Exercise instructions:
(a) In one to three sentences, state what the article on telling a cold from the flu gives as its sign that cold and flu season has arrived.
(b) Continue the article on telling a cold from the flu, starting after its last sentence.

Selected passage:
■ ■ ■ ■ ■ ■ ■

Can you tell the difference between the common cold and the flu?

The sharp rise in coughing, sneezing and wheezing around the office can only mean one thing – cold and flu season has arrived.

Can you tell the difference between the two?

Both are hugely inconvenient and leave you feeling rough as hell, but there are some key things that set the seasonal infections apart.

If you’re reaching for the tissues over the coming months, here’s how to figure out which one you have.

What is the difference between a common cold and the flu?

Both the common cold and the flu are caused by viruses – albeit completely different ones – and they are also both respiratory infections.

The best way to tell them apart is to take a closer look at the symptoms.

A common cold usually leaves you feeling run down for a few days, whereas the flu has the potential to knock you out for a number of weeks.

■ ■ ■ ■ ■ ■ ■

Supplied material:
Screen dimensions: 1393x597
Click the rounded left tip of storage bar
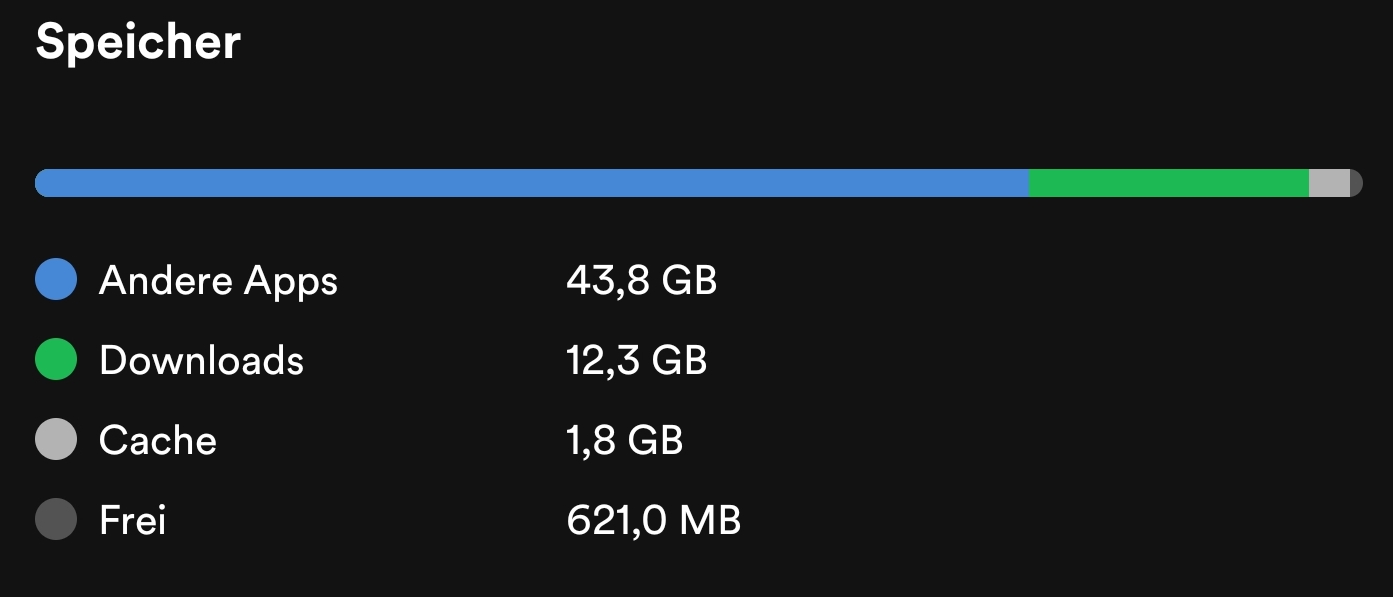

■ ■ ■ ■ ■ ■ ■

Answers to each task:
(a) The article takes a sharp rise in coughing, sneezing and wheezing around the office as the sign. It says this can only mean that cold and flu season has arrived.

(b)
There’s a risk that the flu develops into more serious health problems, such as pneumonia and though it’s unlikely, it can even result in hospitalisation.

Another key difference is how quickly symptoms set in.

If you feel yourself slowly starting to get ill, it’s likely you’ve been taken down by the common cold. The flu, on the other hand, can strike suddenly and symptoms are also usually more severe and last considerably longer.

What is the common cold and what are the symptoms?

Unless you’re a supernatural being, it’s likely you’ve had the common cold at least once in your lifetime. Some unlucky folk get it every year.

It’s thought that more than 200 different viruses can cause the common cold, but according to the Mayo Clinic ‘rhinoviruses are the most common culprit’.

Common colds also very easy to catch, as the virus can spread via the air or direct contact with someone else who has it (and by sharing items that they use).

There are a number of different symptoms that can signal a common cold.

An initial sore throat can be an indicator, followed by a runny nose or nasal congestion, as well as a cough by day four or five. An individual may also experience a mild fever – but this is more common in children, rather than adults.

Muscle aches, headaches and a loss in taste or smell can also occur.

Basically if you’re feeling run down over winter, it’s likely you have a cold.

Pay the doctor a visit if you get a high fever and if the fever lasts longer than five days, or if you find yourself short of breath.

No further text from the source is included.